Gleich nach der Kraftwerk-Lichtung verschluckt uns wieder dichter Wald. Bis Heimbach-Ort sind es noch gut zwei weitere schattige Kilometer entlang der nun wieder schmaler fließenden Rur. Der Weg fährt sich angenehm, nur ganz selten mal stört ein Auto die Ruhe, für zünftige Geräusche sorgen statt dessen einige Stauwehre mit etwas Aussichtgelegenheit. Hier bleibt keine Stromenergie ungenutzt. Für Erholungsbedürftige wäre da am Hang gleich oberhalb des Weges noch ein gemütliches Ausflugscafé im Angebot, doch wir haben alles Nötige dabei und lassen munter weiterrrollen. Dann kommt der gepflegte kleine Kurpark, den wir endlich doch zur Rast nutzen.

Mit der von hier aus gut sichtbaren, malerischen Burg im Rücken machen wir es uns auf einer schattigen Bank mit Rur-Blick einigermaßen bequem.
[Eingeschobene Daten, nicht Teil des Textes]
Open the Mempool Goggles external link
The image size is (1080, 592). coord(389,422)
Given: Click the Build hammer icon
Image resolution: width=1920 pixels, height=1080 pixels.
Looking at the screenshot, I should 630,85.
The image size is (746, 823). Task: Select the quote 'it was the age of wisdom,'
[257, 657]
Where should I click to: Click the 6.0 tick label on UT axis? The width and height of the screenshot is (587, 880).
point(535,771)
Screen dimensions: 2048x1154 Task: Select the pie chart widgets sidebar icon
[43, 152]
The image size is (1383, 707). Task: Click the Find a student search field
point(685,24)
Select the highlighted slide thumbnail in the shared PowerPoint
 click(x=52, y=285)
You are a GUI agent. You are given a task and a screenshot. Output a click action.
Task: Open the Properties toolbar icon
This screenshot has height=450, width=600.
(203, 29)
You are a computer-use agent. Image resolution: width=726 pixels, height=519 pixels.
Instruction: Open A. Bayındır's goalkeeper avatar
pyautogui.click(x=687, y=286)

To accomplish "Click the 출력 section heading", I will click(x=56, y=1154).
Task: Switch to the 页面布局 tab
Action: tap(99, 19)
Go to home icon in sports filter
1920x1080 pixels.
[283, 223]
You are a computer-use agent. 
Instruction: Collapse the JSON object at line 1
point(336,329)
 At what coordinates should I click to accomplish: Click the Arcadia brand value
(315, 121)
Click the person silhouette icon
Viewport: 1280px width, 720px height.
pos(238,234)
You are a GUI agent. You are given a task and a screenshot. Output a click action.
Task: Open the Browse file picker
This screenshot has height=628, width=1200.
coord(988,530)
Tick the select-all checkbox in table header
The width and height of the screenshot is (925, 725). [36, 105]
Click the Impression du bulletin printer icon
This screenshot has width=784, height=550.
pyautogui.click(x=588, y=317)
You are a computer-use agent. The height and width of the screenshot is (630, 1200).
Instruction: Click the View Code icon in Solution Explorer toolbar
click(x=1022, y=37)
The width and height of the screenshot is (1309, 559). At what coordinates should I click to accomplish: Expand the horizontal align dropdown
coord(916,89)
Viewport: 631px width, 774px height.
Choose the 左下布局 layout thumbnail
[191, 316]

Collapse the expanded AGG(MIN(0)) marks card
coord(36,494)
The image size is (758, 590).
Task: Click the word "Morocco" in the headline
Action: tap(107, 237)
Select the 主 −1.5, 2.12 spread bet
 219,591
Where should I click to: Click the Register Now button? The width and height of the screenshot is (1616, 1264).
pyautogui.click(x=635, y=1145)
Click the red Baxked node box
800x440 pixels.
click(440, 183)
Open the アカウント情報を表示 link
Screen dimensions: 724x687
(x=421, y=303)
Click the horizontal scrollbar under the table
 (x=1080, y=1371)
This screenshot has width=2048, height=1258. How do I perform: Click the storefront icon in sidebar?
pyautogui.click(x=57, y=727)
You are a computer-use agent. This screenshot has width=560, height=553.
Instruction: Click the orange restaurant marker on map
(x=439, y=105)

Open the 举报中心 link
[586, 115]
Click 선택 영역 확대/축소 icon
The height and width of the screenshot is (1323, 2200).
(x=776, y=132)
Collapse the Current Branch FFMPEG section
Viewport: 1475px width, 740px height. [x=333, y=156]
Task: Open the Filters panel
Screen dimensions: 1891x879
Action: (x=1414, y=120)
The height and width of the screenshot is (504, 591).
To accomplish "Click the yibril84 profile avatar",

In der Packtasche steckt bestes, home-made Müsli, das muss jetzt dran glauben, die Fahrt war lang genug und mächtiger Appetit verursacht bereits leicht Ungeduld. Nach den ersten, gehäuften Löffeln setzt wieder etwas Entspannung ein. Feinheiten der Umgebung ziehen die Blicke auf sich. Gegenüber eine Reihe von Schrebergärtchen mit baufälligen Treppenstufen zum Bachufer, das Blitzen der Strudel und Stromschnellen im Sonnenlicht, eine Holzbrücke mit Hunden, Kindern, herüberspazierenden Familien. Und dann gaukelt ein besonderer Falter durchs Sehfeld: ein lebhaft schwarz-weiß-orange gemusterter Schmetterling namens 'Spanische Flagge' - bis vor wenigen Tagen noch nie gesehen, aber hier bereits zum dritten Mal. Die Natur gibt ein Zeichen: demnächst vielleicht spanische Kellner (mit Unidiplom) im Heimbacher Eiscafé ?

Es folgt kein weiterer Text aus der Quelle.